Six Ways to Really Annoy Your Human Companions

The following is from a blog that we follow.  It is written by Rufus, a retired racing greyhound.  Rufus has a lot of interesting things to say – he is one of our very favorite greyhounds!  He has given us permission to re-post from his blog.  If you enjoy this, you can follow Rufus by going to this link.

Rufus AnnoyingOkay, houndies, listen up. It’s payback time!

1. Don’t just pee on a fire hydrant; walk around it so as to get the leash caught in all those places where they put that heavy lubricating grease on the caps and valves. Your peeps will freak out!

2. Make sad eyes at them while they are eating, then slowly slink away to lie on your bed. This will induce severe guilt feelings, causing them to bolt down their food and get your dinner ready pronto. They may even add a little extra, just because you look especially hungry. Then when they call you to eat, feign indifference.

3. Make them walk fast to keep up with you; then suddenly stop and turn your body sideways into their path while you calmly sniff at something. They almost always fall for that one!

4. When they give you a cookie, make sure you let large chunks of it fall out of your mouth onto the ground. Then pretend you didn’t notice, and ignore their frantic attempts to direct your attention to the yummy pieces lying right at your feet.
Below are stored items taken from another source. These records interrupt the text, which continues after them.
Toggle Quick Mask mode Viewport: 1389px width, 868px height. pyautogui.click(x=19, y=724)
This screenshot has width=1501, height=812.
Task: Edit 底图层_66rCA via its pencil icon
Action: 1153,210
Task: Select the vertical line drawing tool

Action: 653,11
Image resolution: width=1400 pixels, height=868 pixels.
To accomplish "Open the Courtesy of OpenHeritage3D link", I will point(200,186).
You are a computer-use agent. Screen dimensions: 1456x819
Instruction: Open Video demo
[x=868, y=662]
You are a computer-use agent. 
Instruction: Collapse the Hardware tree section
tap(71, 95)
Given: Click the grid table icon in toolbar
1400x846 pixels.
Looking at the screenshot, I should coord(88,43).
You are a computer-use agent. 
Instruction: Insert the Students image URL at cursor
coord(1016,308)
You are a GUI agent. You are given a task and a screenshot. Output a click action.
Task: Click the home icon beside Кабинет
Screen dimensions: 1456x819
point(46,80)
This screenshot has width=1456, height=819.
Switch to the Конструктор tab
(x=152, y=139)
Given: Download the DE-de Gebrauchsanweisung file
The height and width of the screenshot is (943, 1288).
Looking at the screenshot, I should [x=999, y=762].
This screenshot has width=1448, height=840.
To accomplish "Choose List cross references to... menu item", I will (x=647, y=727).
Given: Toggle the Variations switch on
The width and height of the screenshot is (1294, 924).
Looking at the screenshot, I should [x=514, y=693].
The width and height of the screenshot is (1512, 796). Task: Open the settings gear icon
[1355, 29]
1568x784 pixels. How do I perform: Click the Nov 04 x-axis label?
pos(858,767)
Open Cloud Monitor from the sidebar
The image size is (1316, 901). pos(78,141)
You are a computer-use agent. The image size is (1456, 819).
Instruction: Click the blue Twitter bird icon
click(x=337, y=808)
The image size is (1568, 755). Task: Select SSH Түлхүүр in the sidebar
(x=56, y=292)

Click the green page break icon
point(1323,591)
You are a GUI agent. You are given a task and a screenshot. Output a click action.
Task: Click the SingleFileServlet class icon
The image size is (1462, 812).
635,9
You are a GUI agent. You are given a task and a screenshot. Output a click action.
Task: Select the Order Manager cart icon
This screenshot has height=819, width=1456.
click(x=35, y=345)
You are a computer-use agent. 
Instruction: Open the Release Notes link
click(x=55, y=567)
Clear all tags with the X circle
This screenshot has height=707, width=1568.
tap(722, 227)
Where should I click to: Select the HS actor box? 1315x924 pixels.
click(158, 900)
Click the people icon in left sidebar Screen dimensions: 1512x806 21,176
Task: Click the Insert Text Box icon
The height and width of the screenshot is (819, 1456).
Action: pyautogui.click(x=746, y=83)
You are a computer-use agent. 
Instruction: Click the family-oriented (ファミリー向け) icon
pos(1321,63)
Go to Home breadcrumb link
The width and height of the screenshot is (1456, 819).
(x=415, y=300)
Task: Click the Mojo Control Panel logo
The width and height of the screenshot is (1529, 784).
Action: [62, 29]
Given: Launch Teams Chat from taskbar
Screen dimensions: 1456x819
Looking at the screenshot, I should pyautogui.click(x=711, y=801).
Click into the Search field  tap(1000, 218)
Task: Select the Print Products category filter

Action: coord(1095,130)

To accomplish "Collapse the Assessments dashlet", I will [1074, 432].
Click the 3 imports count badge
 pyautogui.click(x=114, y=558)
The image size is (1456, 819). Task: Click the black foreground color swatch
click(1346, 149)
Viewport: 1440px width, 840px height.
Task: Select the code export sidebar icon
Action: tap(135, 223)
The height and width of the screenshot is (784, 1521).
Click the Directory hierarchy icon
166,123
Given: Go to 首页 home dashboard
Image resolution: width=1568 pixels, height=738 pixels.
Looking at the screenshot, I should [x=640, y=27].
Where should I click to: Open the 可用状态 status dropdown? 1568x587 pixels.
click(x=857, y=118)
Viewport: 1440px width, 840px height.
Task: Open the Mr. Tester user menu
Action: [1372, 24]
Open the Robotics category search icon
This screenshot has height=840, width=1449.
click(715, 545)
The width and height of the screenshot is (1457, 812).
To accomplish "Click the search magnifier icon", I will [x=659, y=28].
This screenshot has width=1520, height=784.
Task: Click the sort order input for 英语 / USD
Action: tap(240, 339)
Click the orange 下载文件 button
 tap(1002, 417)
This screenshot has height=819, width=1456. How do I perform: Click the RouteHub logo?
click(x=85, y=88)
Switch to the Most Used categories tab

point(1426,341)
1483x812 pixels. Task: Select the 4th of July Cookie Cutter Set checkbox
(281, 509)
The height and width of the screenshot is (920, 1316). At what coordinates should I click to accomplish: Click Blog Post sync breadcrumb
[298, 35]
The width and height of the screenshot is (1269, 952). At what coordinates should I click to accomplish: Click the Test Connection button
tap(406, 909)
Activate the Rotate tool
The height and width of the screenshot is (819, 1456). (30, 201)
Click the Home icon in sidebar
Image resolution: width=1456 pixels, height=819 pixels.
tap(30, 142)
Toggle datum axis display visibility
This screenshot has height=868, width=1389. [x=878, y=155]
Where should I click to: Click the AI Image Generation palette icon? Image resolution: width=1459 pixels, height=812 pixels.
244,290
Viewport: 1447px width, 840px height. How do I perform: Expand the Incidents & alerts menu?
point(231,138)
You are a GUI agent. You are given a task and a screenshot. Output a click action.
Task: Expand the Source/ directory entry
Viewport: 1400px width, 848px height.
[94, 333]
You get bonus points if they end up bending over, picking them up, and feeding them to you.

5. When crossing a busy street with your human companion, stop halfway across and give yourself a classic “whole body shake”. Or better yet, sit down in the middle of the road and scratch your ear with your hind leg. It never fails to annoy!

6. When scouting for a place to deliver a fragrant package, if you feel it’s going to be a real soft-serv, try to choose one of the following locations: in the middle of a sidewalk; on top of a low ornamental shrub on someone’s front lawn; on wood-chip mulch; or on a nice bed of dried pine needles (guaranteed to punch dozens of holes in any plastic bag used to clean it up)! Much hilarity ensues.

The best part of all this is that there’s no downside: Even after doing these things, the annoyance will fade. You’ll be forgiven and they’ll love the heck out of you just the same!